Janice Winfrey addresses Detroit

"If you say you love Detroit, but don't drive a Chrysler, GM or Ford, that's not love."
So said Janice Winfrey, Detroit's new city clerk, in an inauguration ceremony today in Detroit.

Perhaps Ms. Winfrey has not fully considered her words, but if she truly believes them, and if she wants Detroiters to follow her word's lead and buy only American automobiles for the sake of supporting Detroit, she is a believer in the larger process that helped turn Detroit into the sink hole that it is today.

It is an emotional and impassioned speech. It is, however, economical hogwash.

Consumers do drive the economy, and perhaps Winfrey has that part at least half right. There is no way around this little fact regardless of how many times people have tried. Consumption keeps the ball rolling. It is not the number of college graduates, it is not great museums and libraries, it is not cool cities, great roads, good police and fire protection, cheap education, or any one of the other things being touted by people not-so-in-the-know.

While Winfrey might understand the importance of consumption, she discounts the need for the producers of consumer items to mold their product lines into ones that are attractive to consumers. It is the consumer's dollar that forces companies to produce good products.

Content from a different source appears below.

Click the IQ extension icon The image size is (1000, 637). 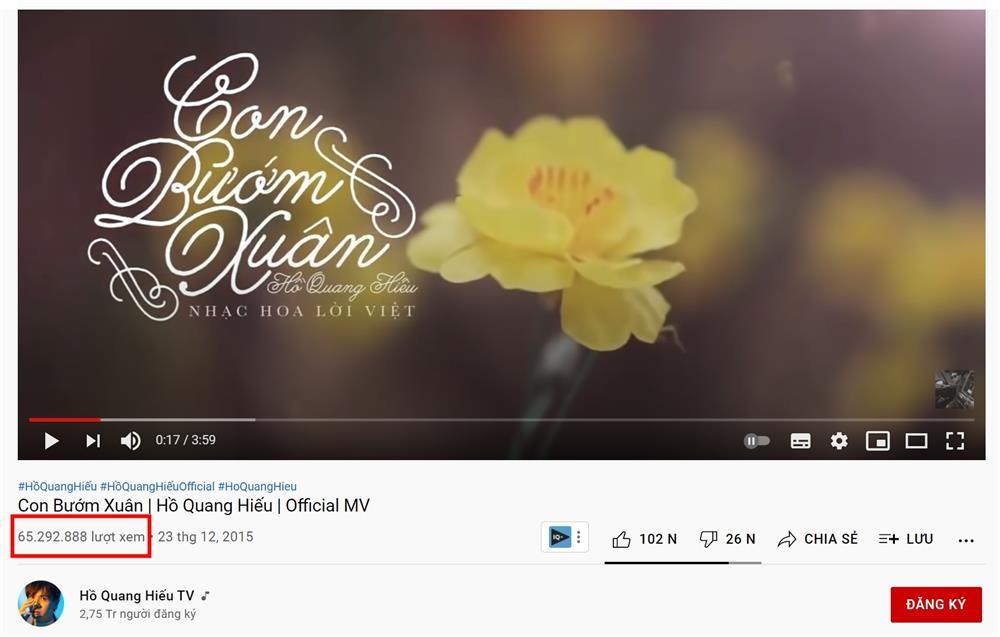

Poor products fail as a result of natural market conditions, and consumers should not be pressured into buying products that do not meet their desires, whether that is in a breakfast cereal, fresh produce, or an automobile.

Detroit struggles today because it historically refused to respond to consumer demands. It was outmaneuvered by other automakers that provided more appealing products for the consumer and provided them more inexpensively. If not for the infusion of foreign automobiles and their higher quality standards, we Americans would be driving $45,000 Vegas with 8-track players in the dash and life expectancies of about 80,000 miles.

Detroit could still control the world automobile industry if it's business executives, politicians, and labor leaders had been willing to provide consumers with what they wanted. Instead, they opted to mass produce crap, and only responded when they were forced to.

I currently drive an American automobile produced with high quality. It is a 1995 model still chugging along with 220,000 miles on it, and, do I really need to say it, it is a major chick magnet.

My next car might very well be a Ford. (I will never buy a new Chrysler or GM product again.) It might also be a foreign model too. When the time comes I'll kick some tires and see which company and dealership can provide me with what I think is the best deal for me. The best deal for my money.

Perhaps Janice Winfrey is looking at this exactly backwards. If Detroit and its industry truly loved the citizens of Michigan and Detroit, they would produce a vehicle that the citizens want. At that point, they would love to buy it too.